Tanpa dapat menahan diri lagi Pui Ie tertawa geli. Kian Leng kongcu segera meraih pundak Bhok Kiam Peng sambil bertanya dengan suara merayu.

"Adikku yang baik, bagaimana kalau kau yang menceritakannya kepadaku?"

Wajah Bhok Kiam Peng jadi merah jengah, "Itu... itu tempat pelacuran," sahut gadis itu akhirnya.

Sang Tuan Puteri masih belum mengerti juga, "Mengapa ibunya ada di Li Cun Wan, tempat pelacuran itu? Dengar orang bilang, itu kan tempat bersenang-senangnya laki- laki hidung belang!" Pui Ie tersenyum.

"Dia kan selamanya suka mengoceh yang bukan-bukan, kalau kau percaya setengah patah ucapannya saja, maka setiap hari kepalamu bisa pusing," katanya. 

Tempo hari ketika berada di Li Cun Wan, kecuali Tuan Puteri yang menggantikan kedudukan si Moler tua (Permaisuri palsu), yang lainnya pun semua ada di depan mata, Kegalakan Kian Leng kongcu tidak kalah oleh Mao Tung Cu, tapi tidak sekejam ibunya lagipula dia jauh lebih muda dan cantik. 

Dalam hal ini, Siau Po merasa beruntung dengan takdir hidupnya. Yang Kuasa memang mengasihinya, seandainya sekarang yang menemaninya di pulau ini bukan sang Tuan Puteri tetapi ibunya, entah apa yang harus dilakukannya? 

Kemungkinan akhirnya dia akan bernasib seperti Lo Hong ya (Kaisar tua), yakni pergi ke Ngo Tay san untuk mencukur rambut menjadi pendeta, Tapi, apabila dia memang harus menjadi pendeta, biar bagaimana ketujuh istrinya ini tetap akan dibawa serta.

Melihat mimik wajah keenam perempuan yang pernah bersama-samanya di Li Cun Wan, dia tahu mereka tentu sedang mengenangkan kembali kejadian malam itu.

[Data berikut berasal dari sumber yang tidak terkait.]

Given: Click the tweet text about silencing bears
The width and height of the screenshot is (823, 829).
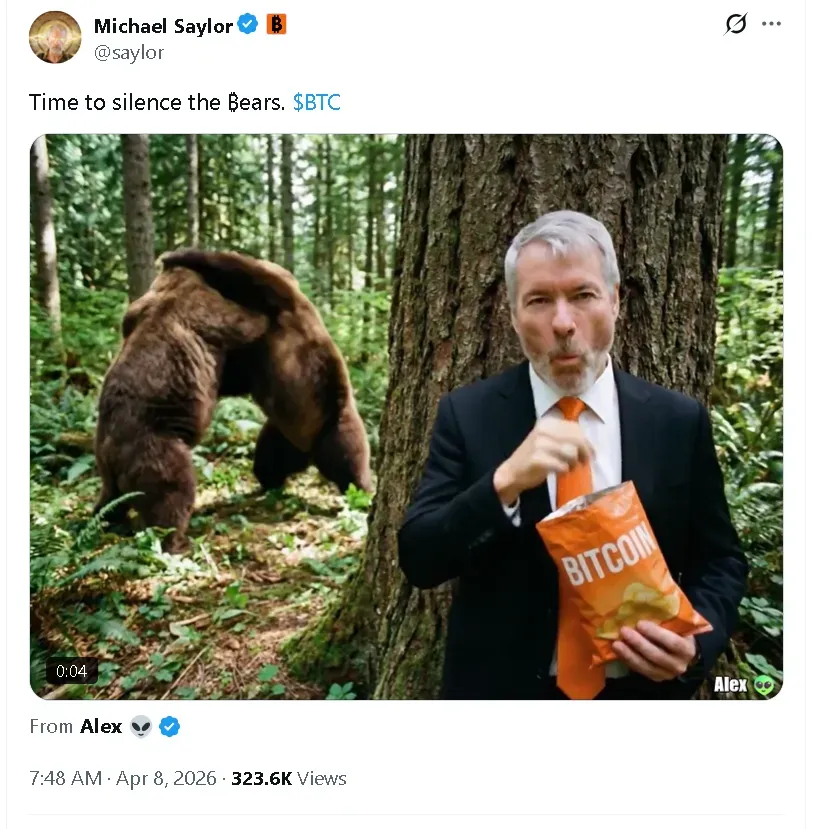Looking at the screenshot, I should click(x=156, y=102).
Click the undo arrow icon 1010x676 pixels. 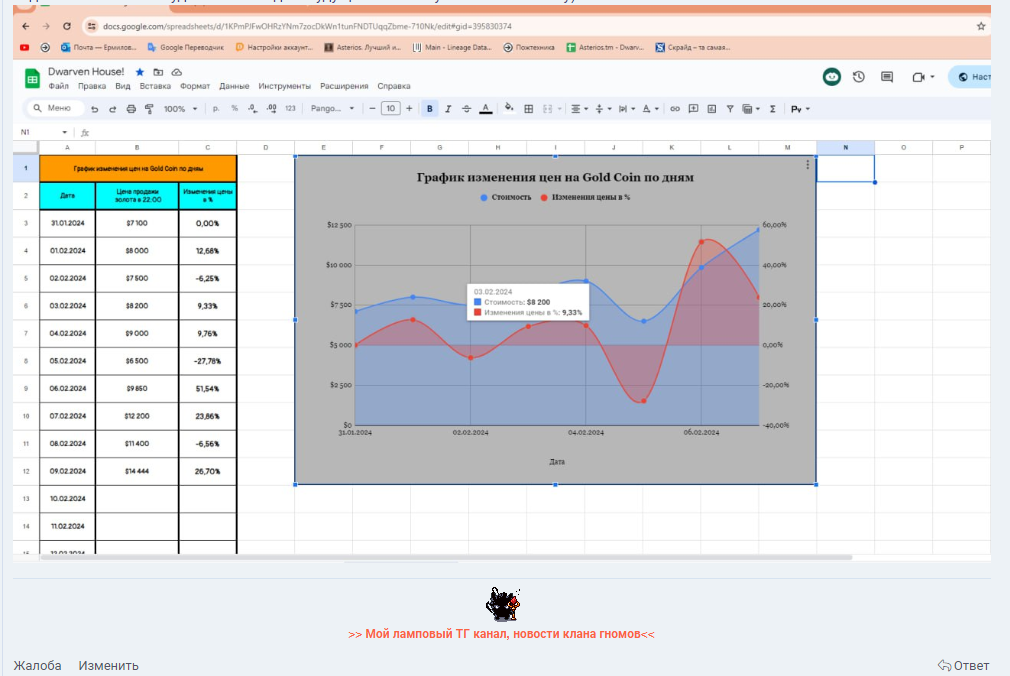pos(95,108)
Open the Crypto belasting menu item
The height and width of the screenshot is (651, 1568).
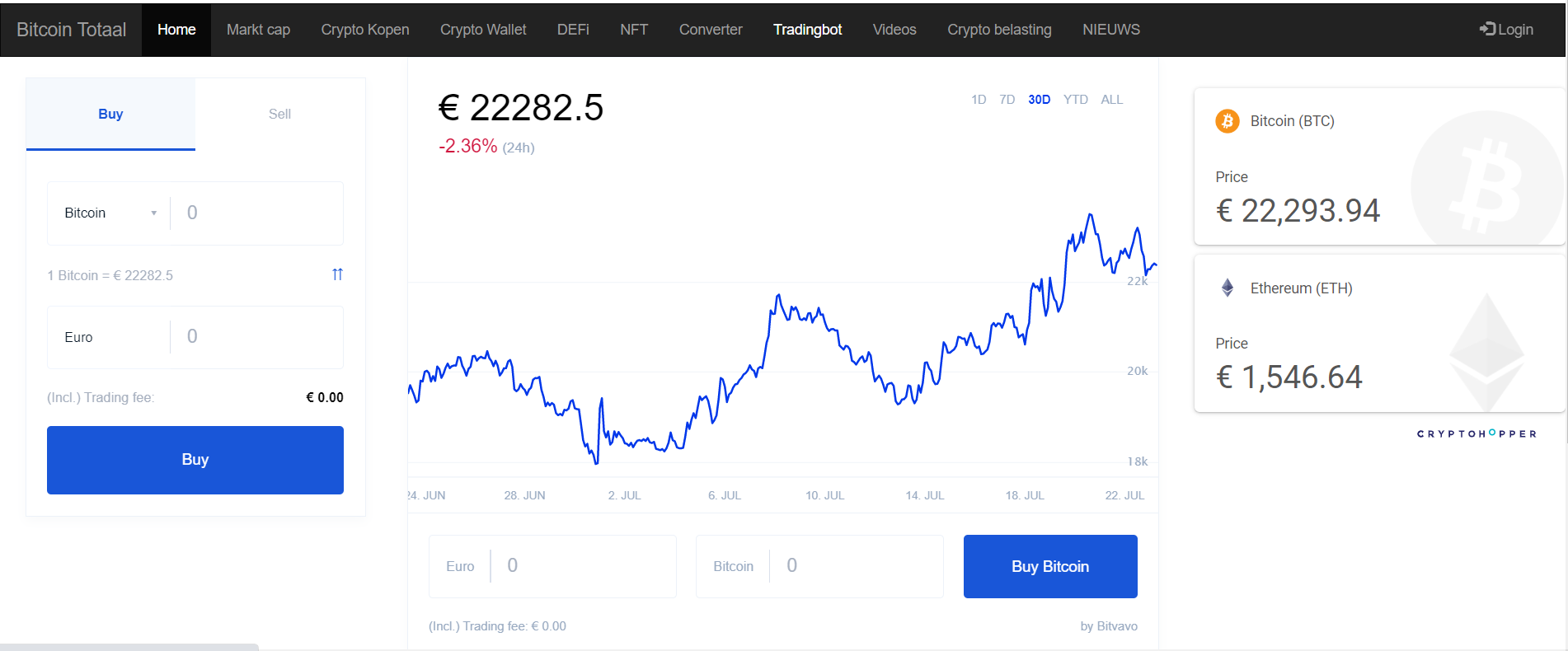999,30
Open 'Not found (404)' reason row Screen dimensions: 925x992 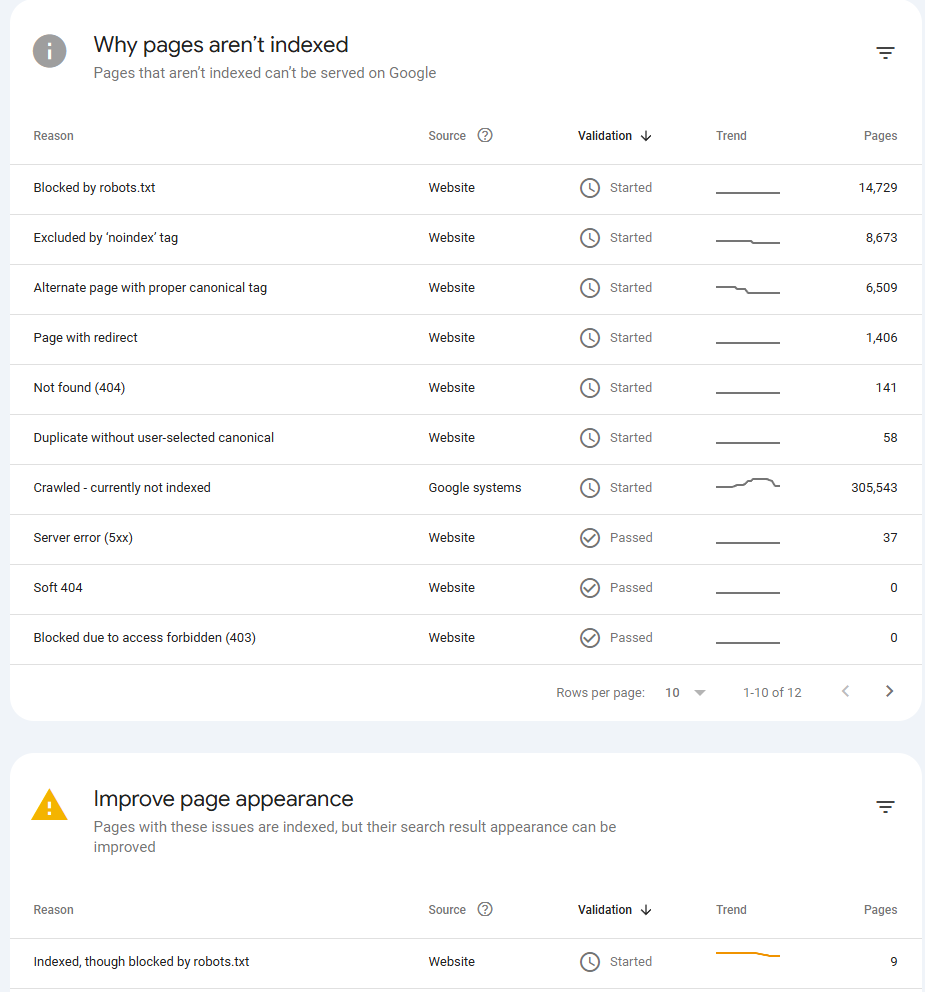coord(79,388)
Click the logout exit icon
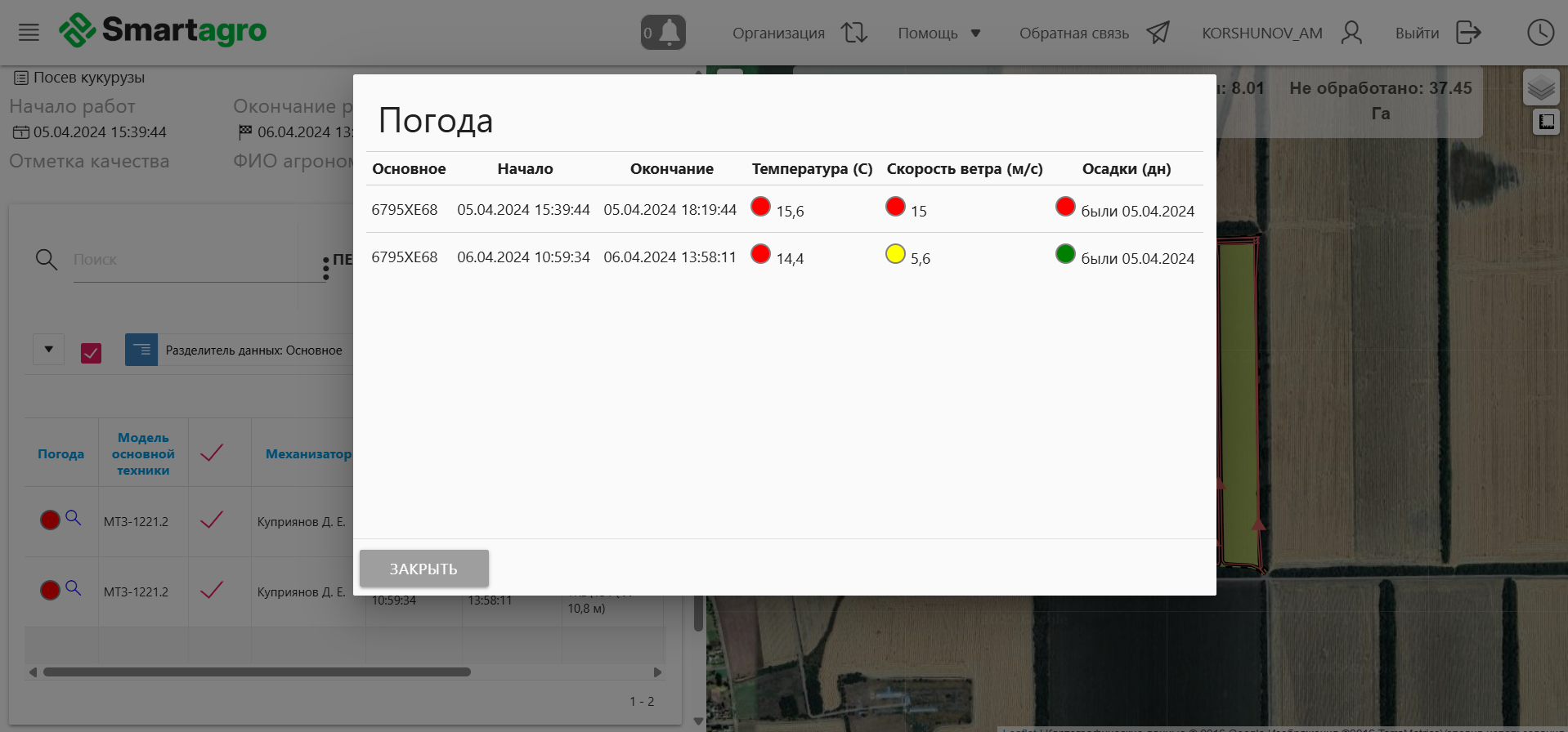This screenshot has height=732, width=1568. coord(1468,33)
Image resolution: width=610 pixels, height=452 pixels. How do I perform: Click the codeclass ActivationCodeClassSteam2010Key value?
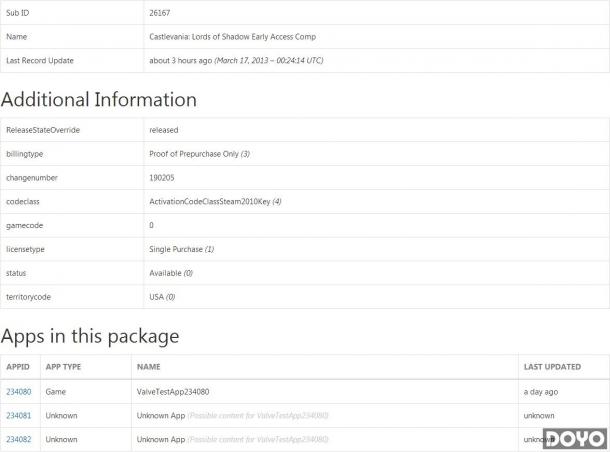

-- Malam itu gelap sekali, aku sembarangan nemplok ke sana ke mari, Pada waktu itu aku sendiri tidak tahu siapa yang kebagian duluan dan siapa yang belakangan. Di perut A Ko dan Su Cuan sudah ada benih dariku, jadi sudah dua orang yang ketahuan. Rasanya masih ada satu lagi, tapi siapa kira-kira orangnya? Ah, pelan-pelan aku bisa mencari tahu! -pikirnya dalam hati.

Membayangkan hal itu, kembali dia tersenyum simpul.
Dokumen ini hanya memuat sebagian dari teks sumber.